The frozen artifact must not smuggle in additional AG-UI event families beside that bounded envelope. If it does, the v1 posture is malformed, not "best-effort partial import."

First sample path:

  • examples/ag-ui-compacted-message-snapshot-evidence/

Suggested frozen top-level shape:

{
  "schema": "ag-ui.compacted-message-snapshot.export.v1",
  "framework": "ag_ui",
  "surface": "compacted_message_snapshot_artifact",
  "thread_id_ref": "thread_123",
  "run_id_ref": "run_456",
  "started_at": "2026-04-14T19:00:00Z",
  "messages": [
    {
      "id": "m1",
      "role": "user",
      "content": "Hello"
    },
    {
      "id": "m2",
      "role": "assistant",
      "content": "Hi there"
    }
  ],
  "terminal_event": "RUN_FINISHED",
  "finished_at": "2026-04-14T19:00:02Z"
}

This is intentionally smaller than:

  • the AG-UI event stream
  • the AG-UI serialization model
  • AG-UI state management
  • AG-UI restore / attach / replay semantics

13. Outward posture

When this lane eventually goes outward, the message should be small and field-boundary-first.

The right question is not:

"Is this AG-UI serialization support?"

The right question is:

"If an external evidence consumer wants the smallest honest portable compacted message-history artifact for one bounded run envelope, is this roughly the right place to start, or is there a thinner official seam?"

That keeps the posture warm, specific, and non-theatrical.

14. Discovery gate before any stronger claim

Before this sample is treated as proven against live upstream behavior, do one small discovery pass against the current AG-UI docs and one real integration.

Discovery must confirm:

  • whether one compacted MESSAGES_SNAPSHOT is really the smallest portable artifact we can freeze without importing state sync
  • whether any required v1 identity anchor is still too rich
  • whether parentRunId is common enough to warrant fixture coverage but still optional in v1
  • whether one supported integration can produce the bounded artifact without dragging in activity or state semantics

14.1 First implementation target

The first real implementation target should be the official ADK middleware path, specifically the documented emit_messages_snapshot=True option.
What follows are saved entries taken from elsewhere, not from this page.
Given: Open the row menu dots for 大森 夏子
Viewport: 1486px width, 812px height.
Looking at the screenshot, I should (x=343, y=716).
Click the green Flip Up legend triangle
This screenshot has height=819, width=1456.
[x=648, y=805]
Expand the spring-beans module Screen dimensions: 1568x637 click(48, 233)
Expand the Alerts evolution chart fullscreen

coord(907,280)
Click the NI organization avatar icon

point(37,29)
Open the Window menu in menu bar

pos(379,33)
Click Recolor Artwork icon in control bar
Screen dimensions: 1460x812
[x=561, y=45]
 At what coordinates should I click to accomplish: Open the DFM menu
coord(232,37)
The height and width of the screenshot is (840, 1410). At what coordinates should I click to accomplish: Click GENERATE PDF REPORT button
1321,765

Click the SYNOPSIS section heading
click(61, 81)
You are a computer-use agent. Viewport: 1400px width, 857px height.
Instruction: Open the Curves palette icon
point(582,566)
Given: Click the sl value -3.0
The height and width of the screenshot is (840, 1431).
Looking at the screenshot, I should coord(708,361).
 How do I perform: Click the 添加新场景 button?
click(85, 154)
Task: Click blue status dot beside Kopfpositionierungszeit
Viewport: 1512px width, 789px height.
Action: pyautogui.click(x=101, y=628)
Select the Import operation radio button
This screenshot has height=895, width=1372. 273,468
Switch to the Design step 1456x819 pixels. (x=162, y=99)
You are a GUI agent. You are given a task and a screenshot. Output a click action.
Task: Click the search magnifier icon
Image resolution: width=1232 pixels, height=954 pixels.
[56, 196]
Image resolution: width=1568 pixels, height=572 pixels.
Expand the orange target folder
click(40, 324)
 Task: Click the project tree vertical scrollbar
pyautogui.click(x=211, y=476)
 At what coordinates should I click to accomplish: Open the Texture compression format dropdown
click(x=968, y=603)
Why this is the right first proof target:

  • it is already listed by AG-UI as a supported integration
  • upstream docs explicitly document end-of-run MESSAGES_SNAPSHOT emission
  • it gives us one real snapshot-emitting path without forcing a full stream reconstruction project
  • it is narrower than using the experimental /agents/state endpoint, which also returns state and would widen the lane too early

Normative rule:

The first P20 proof target is the documented end-of-run snapshot-emission path, not the broader AG-UI state retrieval path.

14.2 Discovery steps

The first discovery pass should stay brutally small:

  1. run one supported AG-UI implementation that explicitly emits MESSAGES_SNAPSHOT
  2. capture one bounded run envelope from that implementation
  3. preserve the raw emitted event sequence
  4. derive the smallest possible frozen artifact that still preserves portable message-history meaning
  5. compare that artifact against the planned v1 contract before freezing any stronger claims

14.3 Discovery done definition

Discovery is done only when all of the following are true:

  • one reproducible integration-emitted MESSAGES_SNAPSHOT capture exists
  • the raw captured run envelope is preserved
  • we know whether the implementation emits exactly one usable snapshot per bounded run
  • we know whether parentRunId is absent, incidental, or common in the tested path
  • we can show that the frozen artifact is smaller than the upstream envelope without pretending to preserve full protocol semantics

15. Exit criterion for P20

P20 is not ready to close on plan text or a docs-backed sample alone.

This lane is only ready to close when both conditions hold:

  • one bounded sample lane exists in-repo
  • one real snapshot-emitting integration capture has been compared against that sample contract

Until then, P20 remains an implemented but still pre-proof lane, not a claim that Assay supports AG-UI serialization broadly.